• THE REQUEST
Copy the material from the line containing "This screenshot has width=1512, height=812." through the line containing "I will point(1488,39).", both included, with "magnifier" changed to "magnifying glass" and nothing else altered.

• EXTRACTED DATA
***
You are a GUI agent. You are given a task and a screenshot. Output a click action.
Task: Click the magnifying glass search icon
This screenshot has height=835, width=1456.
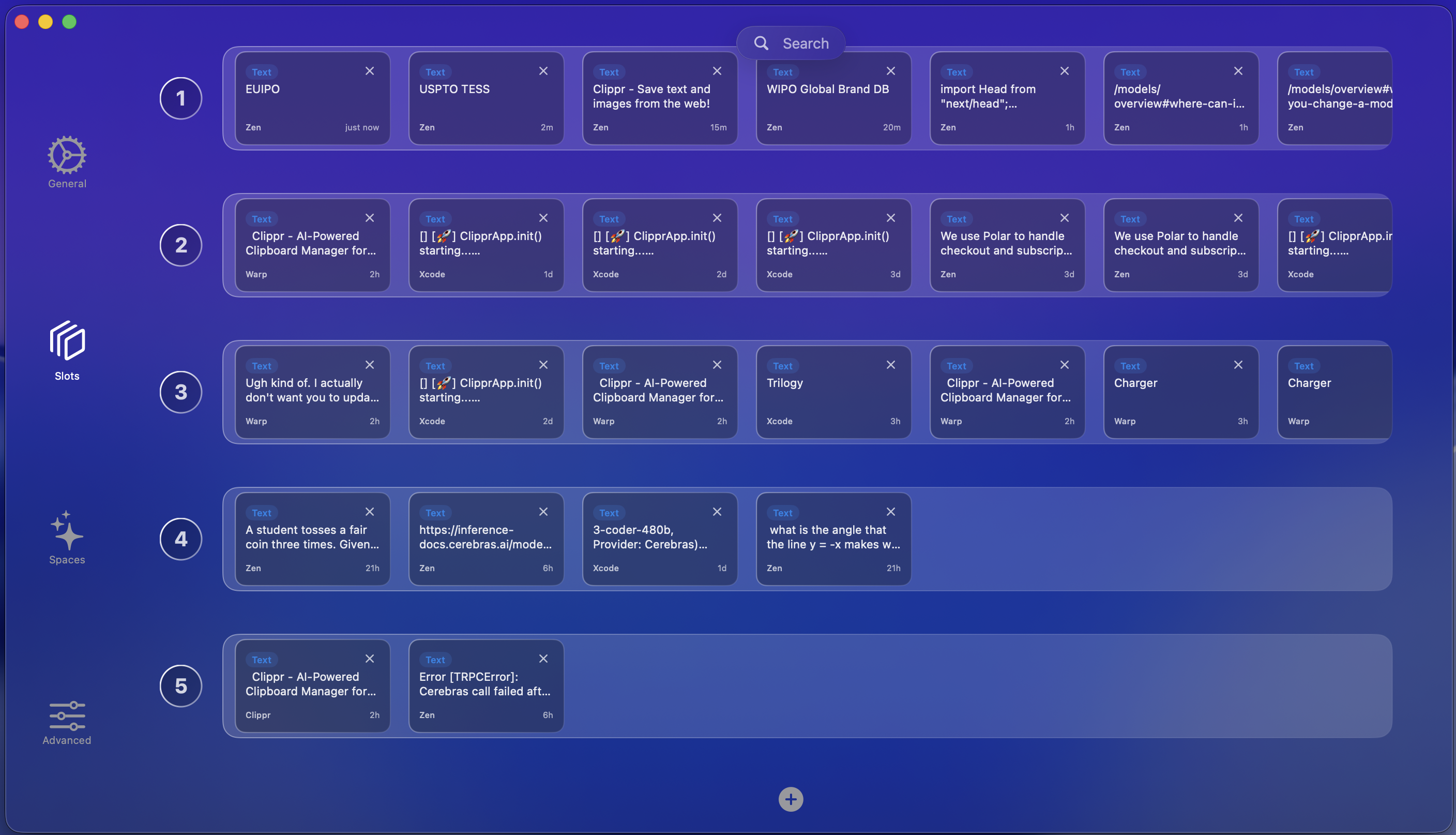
***
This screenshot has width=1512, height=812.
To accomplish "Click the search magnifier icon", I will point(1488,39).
***
• ANSWER FOR THIS EXERCISE
This screenshot has width=1512, height=812.
To accomplish "Click the search magnifying glass icon", I will point(1488,39).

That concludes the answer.